Hello, my name is Michael Day and I’m here to blog about XML, CSS, web standards, declarative programming, UNICODE and other topics of interest to XML.com readers. Since a lengthy biography of me is not one of these topics, I shall limit myself to one sentence: I am the founder of YesLogic and the designer of Prince, an XML + CSS formatter and a great way of getting web content onto paper.

Now that we’ve got that out of the way I would like to get straight into talking about XML parsing and UNICODE encodings. In Prince we use libxml2 for all of our XML and HTML parsing needs, and have been very happy with it. However, it’s always interesting to see new approaches for XML parsing that may offer greater speed or convenience than existing methods.

State Machines

Last year, Tim Bray released the state machine that he used for parsing XML in Lark. His state machine operates on UNICODE characters (technically character classes in some cases), so it requires a separate decoding step to turn the incoming stream of bytes into characters first. What about parsing XML with a state machine that operates directly on bytes instead of characters, would that lead to any opportunities for clever performance optimisations?

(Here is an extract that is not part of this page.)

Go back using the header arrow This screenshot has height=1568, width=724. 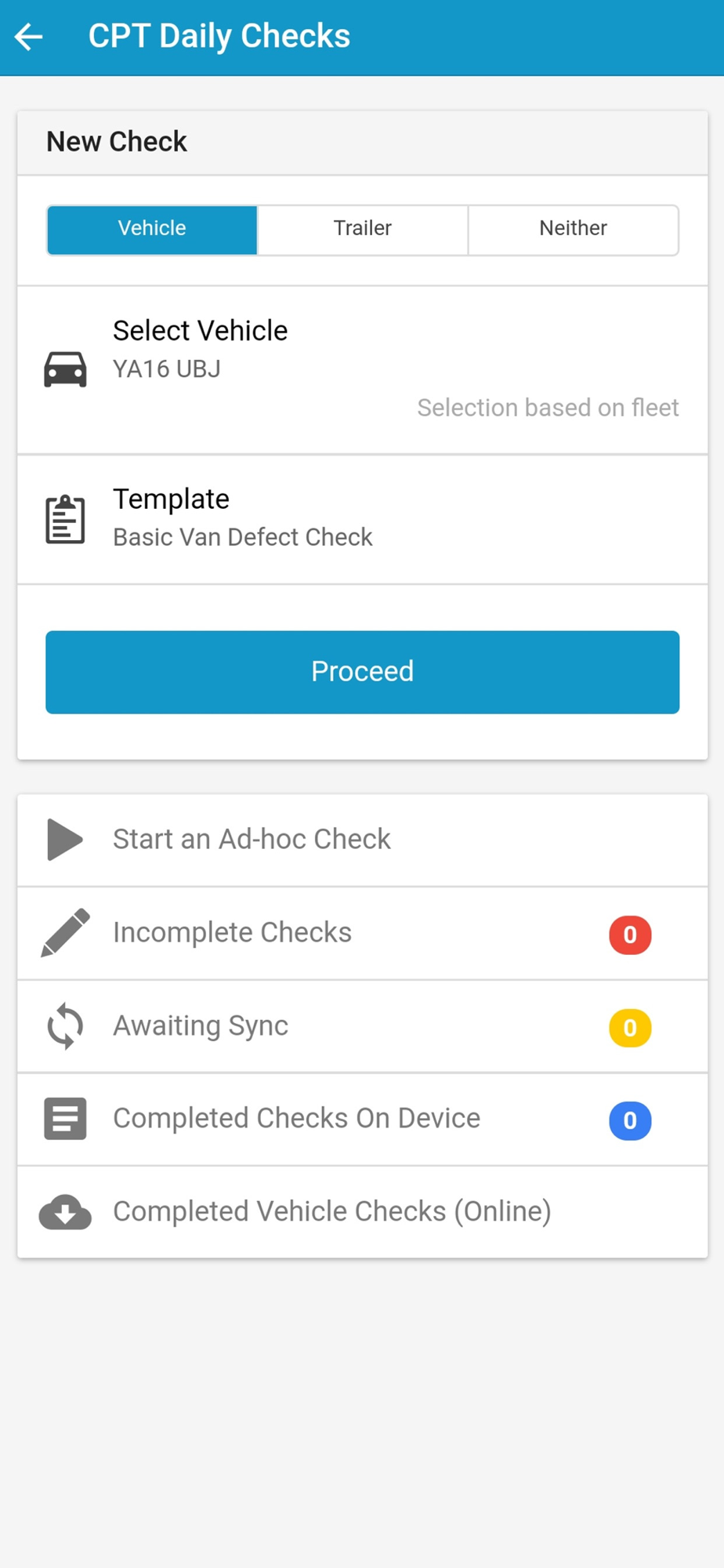(29, 36)
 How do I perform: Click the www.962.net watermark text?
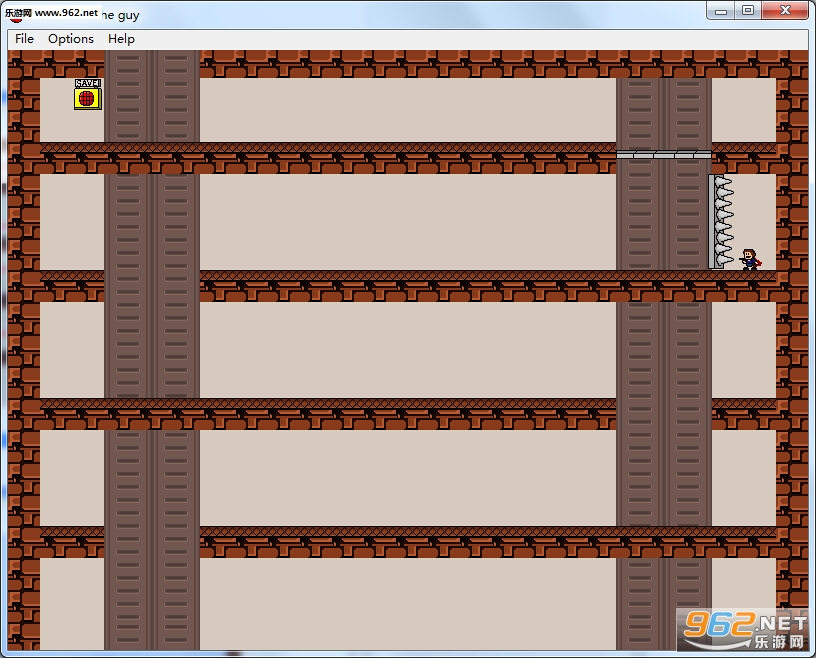coord(66,12)
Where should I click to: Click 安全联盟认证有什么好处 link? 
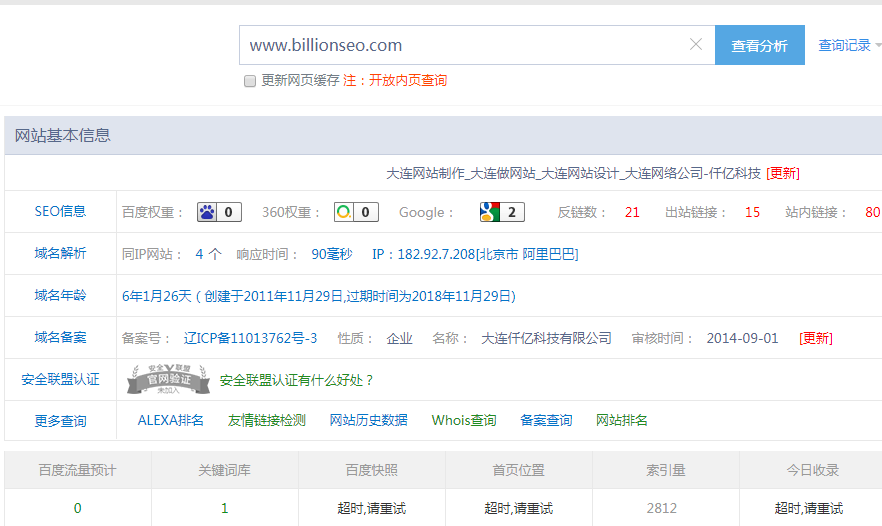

Now, there is a good reason for defining an XML state machine in terms of UNICODE characters: it means that you only need to define it once, whereas if you define it in terms of bytes then you will need to define it multiple times, once for each encoding that you wish to support. However, given a state machine that operates on characters and the definition of an encoding, it should be possible to programmatically generate an equivalent state machine specifically for that encoding that operates directly on bytes, so we can pretend that this issue is not too serious.

When I sat down and tried sketching out a simple XML state machine that operates on bytes I immediately hit a snag in Appendix F of the XML specification: Detection Without External Encoding Information. The problem occurs when an XML parser examines the document to determine its encoding. If the state machine starts reading the document and finds that the first byte is “FF” and the second is “FE”, what state should it be in? Ideally, it should be able to say that it has just read a little-endian UTF-16 byte order mark, and continue to parse the document. However, if the following two bytes are both zero, then it means that the “FF FE” was actually the start of a little-endian UTF-32 byte order mark. Checking this requires two bytes of look-ahead, or hundreds of additional states and transitions in the state machine, which sucks. A much cleaner solution springs to mind: don’t bother supporting UTF-32. Who uses it, anyway?

Anyone use UTF-32? Anyone at all?

So I have a question for you, the reader: do you ever use the UTF-32 encoding for your XML documents? I’m thinking the answer is no, given that most software defaults to UTF-8, UTF-16, or one of the regional encodings, but if you do use UTF-32 and feel that you have a damn good reason for doing so then I’d like to hear it.